It’s easy to think of The xx as a fashionable band: Its members have a sleek all-in-black look, its typography and cover art is coolly and distinctively styled, and the group itself has been showered with validation, including Britain’s 2010 Mercury Prize. But beneath all that tightly controlled image-making lays music that’s raw and vulnerable; shy, worried tentativeness is wired into a sound that shimmers powerfully, but remains as fragile and delicate as a soap bubble.
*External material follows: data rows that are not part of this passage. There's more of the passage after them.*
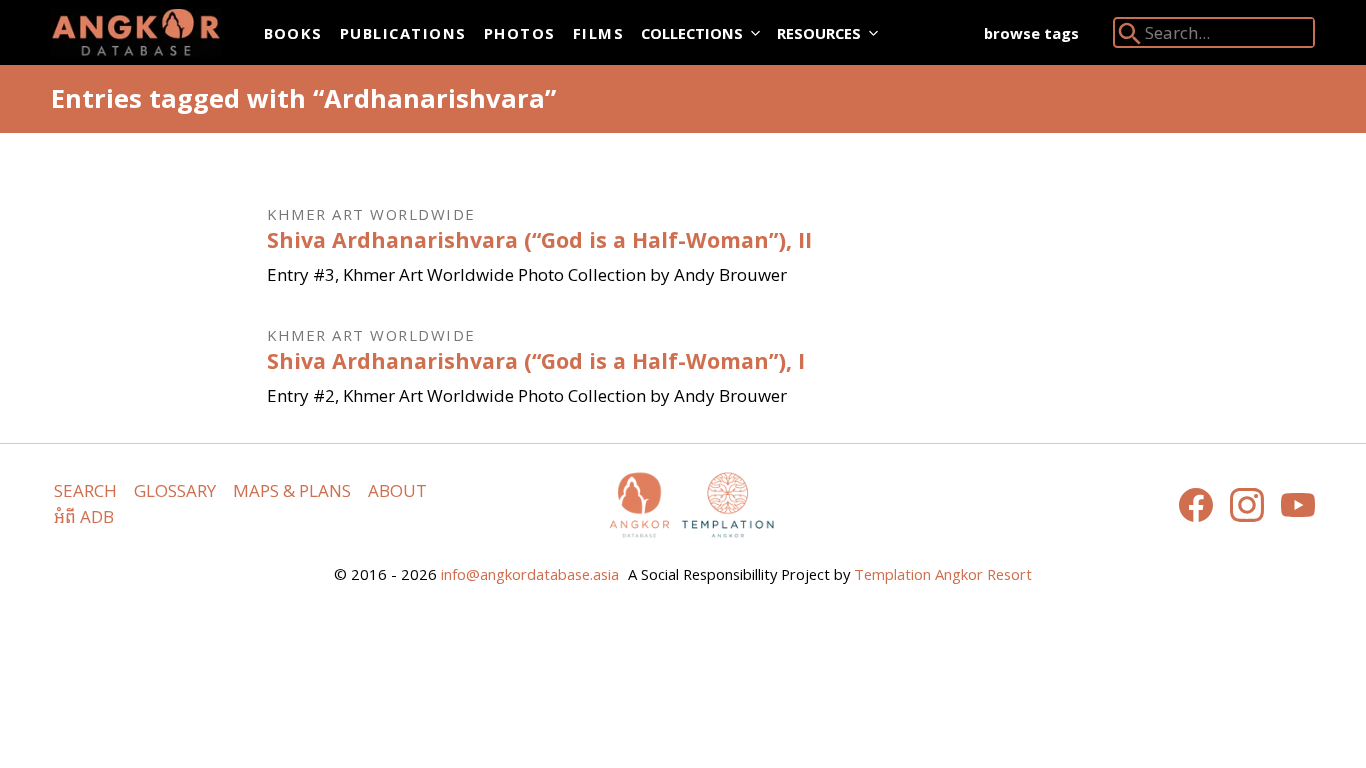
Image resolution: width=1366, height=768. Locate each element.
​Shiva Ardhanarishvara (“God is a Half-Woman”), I (536, 360)
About (397, 490)
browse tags (1031, 33)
The xx’s second album, Coexist, came out last fall, and it plays like a series of tensely lovely interludes, each building to a climax that never arrives. Plopped in front of Bob Boilen’s desk and asked to play a few songs from the record, singer-guitarist Romy Madley Croft and singer-bassist Oliver Sim have reason to look slightly ill-at-ease: The setting and band configuration robs them of cover. No beats from member Jamie Smith, who opted to hang back at the hotel; no shroud of darkness or bright lights pointed outward to blunt the crowd’s stares. Throughout their characteristically compact seven-minute performance, Croft and Sim avoid eye contact, as they visibly try to ignore the huge throng and cameras positioned maybe 10 feet away from them.
What comes out of their performance is not just beauty, but humanity — the sense that, in all of The xx’s songs, all the calm chilliness in the world can’t quite contain an exposed heart.